Considering race/ethnicity exacerbates challenges to assessing complex experiences such as clinical encounters, because the construct embodies a lifelong set of experiences that can fundamentally transform how medical episodes are perceived, evaluated, or described. As a result, one potential explanation for African Americans' and Latinos' higher scores on global rating scales despite also reporting more frequent problems is that they have systematically lower expectations of medical care and thus may be more easily satisfied (Weech-Maldonado et al. 2008), in keeping with evidence that expectations affect patients' evaluations of care (Jackson, Chamberlin, and Kroenke 2001; Noble et al. 2006;). Alternatively, various racial/ethnic groups may use rating scales differently when responding to questions on experiences with care. Previous studies have found that Latino and African American respondents use health care response scales differently than white respondents (Gallagher, Fowler, and Cleary 2004; Weech-Maldonado et al. 2008; Elliott et al. 2009b;). Finally, members of different racial/ethnic groups may have systematically varying interpretations of identical interactions because they value particular aspects of these interactions in different ways.
Robust, comparable measurement of patient experiences is essential to designing effective interventions to reduce well-documented racial and ethnic disparities in health care; little progress can be made if the roles of scale use, expectations, preferences, and experiences are not clearly understood. This study was designed to assess the extent to which African American, Latino, and white respondents provide similar responses to items from the CAHPS Clinician and Group Survey in response to standardized clinical scenarios in order to clarify the interpretation of racial/ethnic differences in patient-reported real-world health care experiences. We rely in part on methodology originally developed by King et al. (2004) to assess the extent of cross-cultural incomparability in survey responses by presenting an ordered series of short vignettes and examining the extent to which different groups of individuals vary in the responses they offer to questions about the vignettes.
This study was conducted using the Knowledge Networks panel, an ongoing Internet panel based on a random digit dialing sample of the full U.S. adult population, which is designed to be nationally representative and has a 54.9 percent participation rate (Knowledge Networks No Date a).
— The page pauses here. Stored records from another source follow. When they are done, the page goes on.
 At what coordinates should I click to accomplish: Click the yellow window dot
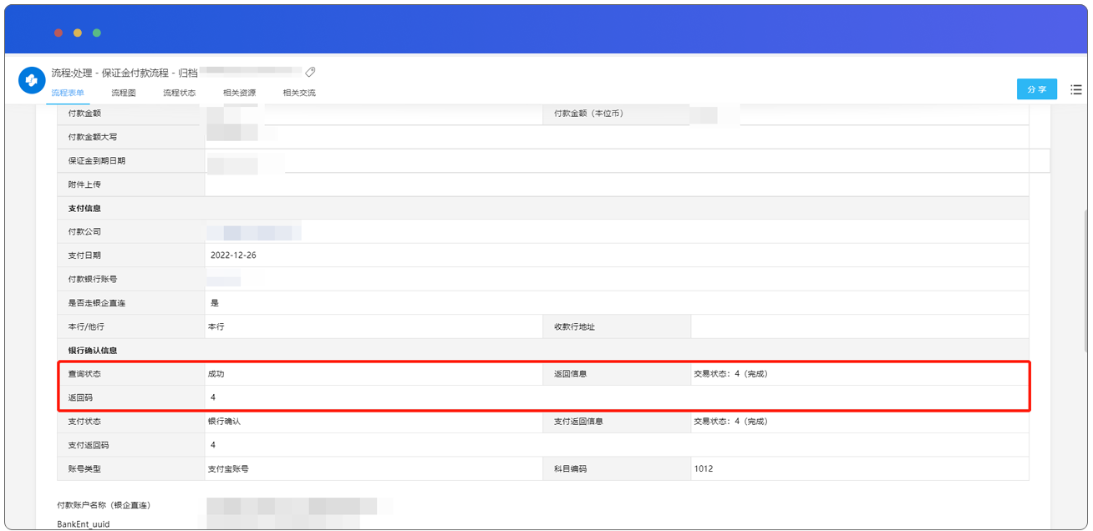pos(78,33)
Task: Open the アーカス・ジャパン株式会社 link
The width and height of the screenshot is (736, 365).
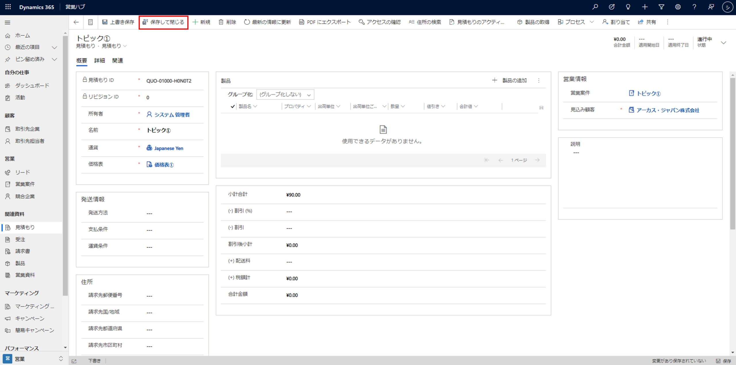Action: coord(668,110)
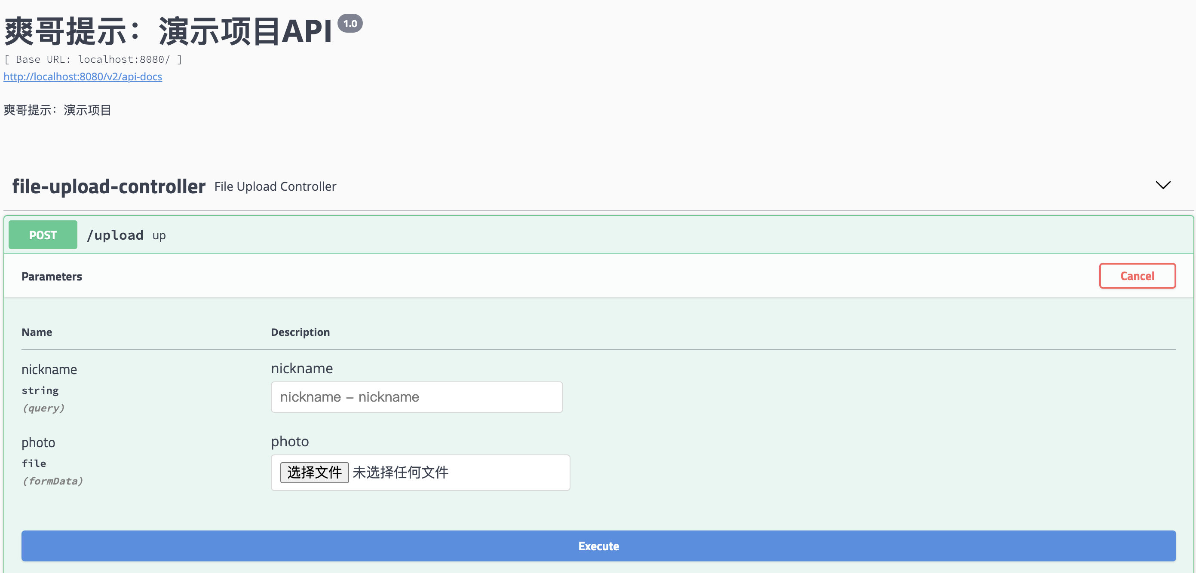Click the 选择文件 choose file button
The image size is (1196, 573).
point(314,472)
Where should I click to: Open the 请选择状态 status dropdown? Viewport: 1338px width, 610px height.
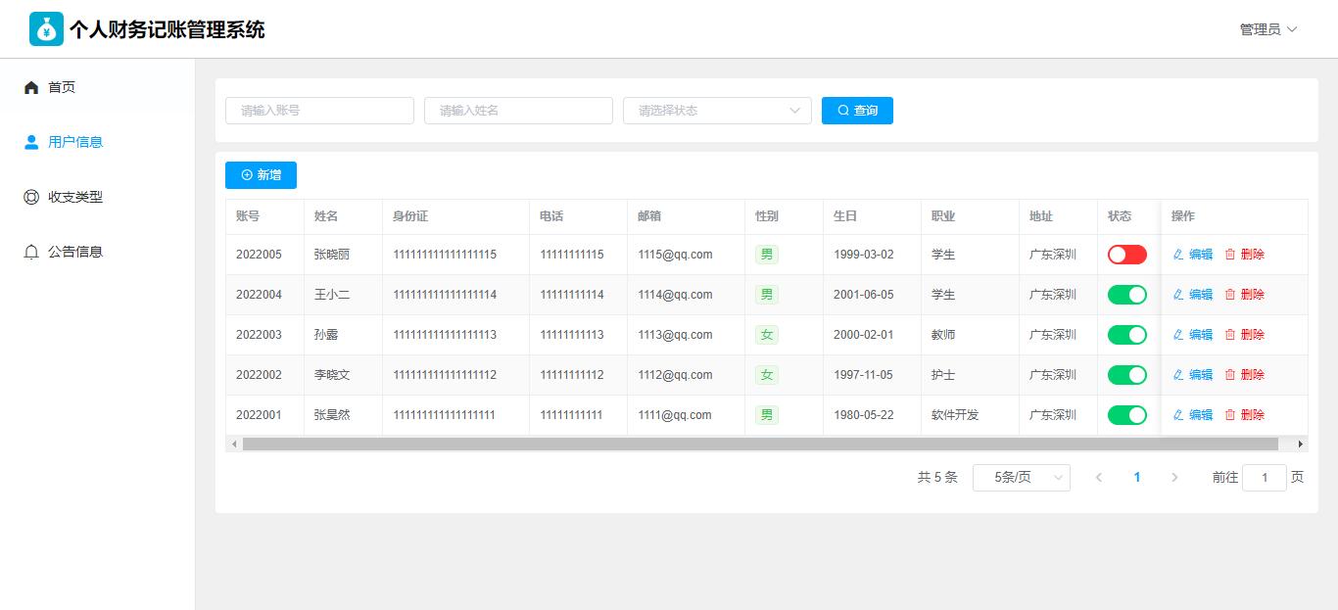(717, 111)
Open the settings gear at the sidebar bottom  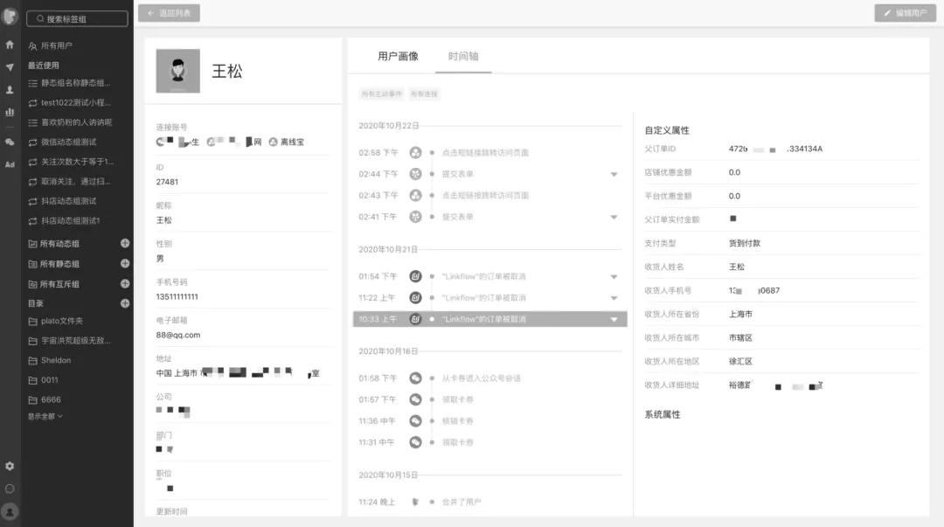10,466
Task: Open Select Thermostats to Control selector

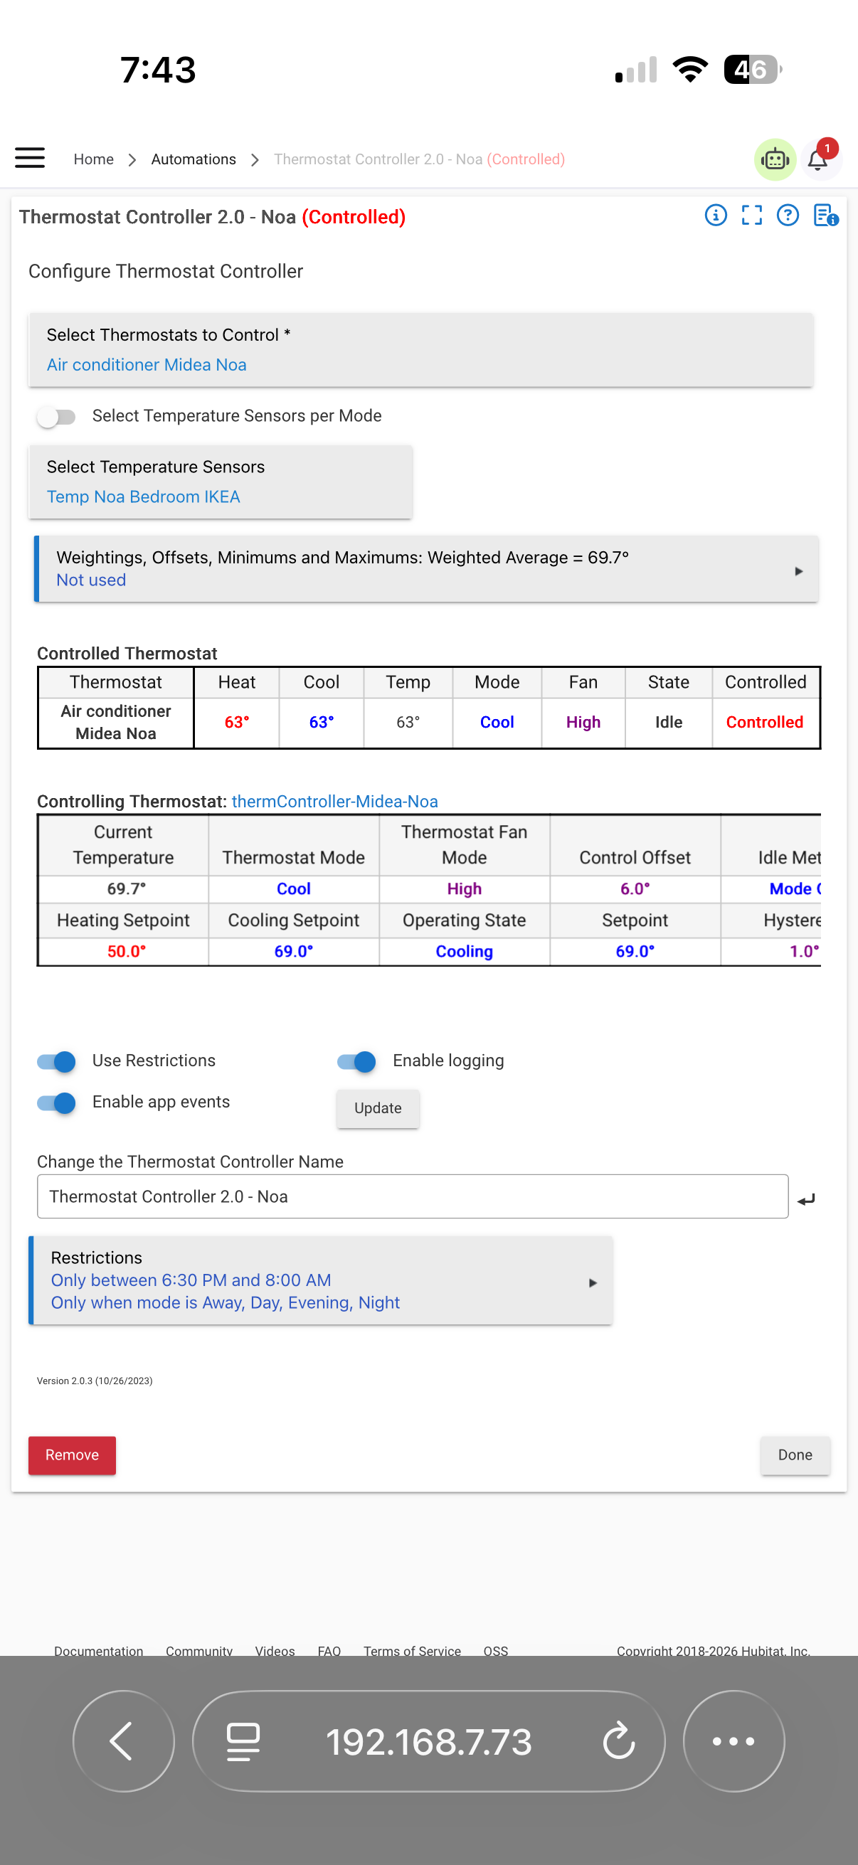Action: pyautogui.click(x=421, y=350)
The panel provides free Web TV access for those who do not have a home Internet connection, representing lower Income adults who would otherwise be disproportionately excluded. A variety of health-related studies have used this panel and support its validity (Schlenger et al. 2002; Silver et al. 2002; Baker et al. 2003; Wagner et al. 2004;). Each individual is contacted by e-mail regarding participation in an individual survey effort. Individuals who do not complete the survey within the requested timeframe are sent e-mail reminders; if this does not generate a response, the individual receives a reminder phone call.
A random sample of 1,275 English-speaking adults was selected from the panel, stratified by race/ethnicity to obtain similar numbers of respondents from each of three racial/ethnic groups, and resulted in 567 responses (44.5 percent completion rate within the Knowledge Networks panel). Respondents included 204 white (completion rate 52.3 percent), 163 black (completion rate 36.9 percent), and 200 Latino (completion rate 45.0 percent) adults. Asians were excluded from the sample, because the panel included too few Asian members to allow for precise estimation. The study was fielded in October and November 2008.
Respondents answered questions regarding expectations, assessments of written vignettes, and assessments of a videotaped simulated physician–patient encounter. The written vignettes allowed us to efficiently expose respondents to multiple scenarios depicting a gradation of physician responsiveness to patients, which provides insight into differential use of response scales. In contrast, the video provides greater realism, and previous research has shown that people respond differently to video descriptions of health care concerns than to equivalent narrative descriptions (Volandes et al. 2007). Consequently, the video supported detailed measurement and comparison of perceptions of positive and negative aspects of physician behavior.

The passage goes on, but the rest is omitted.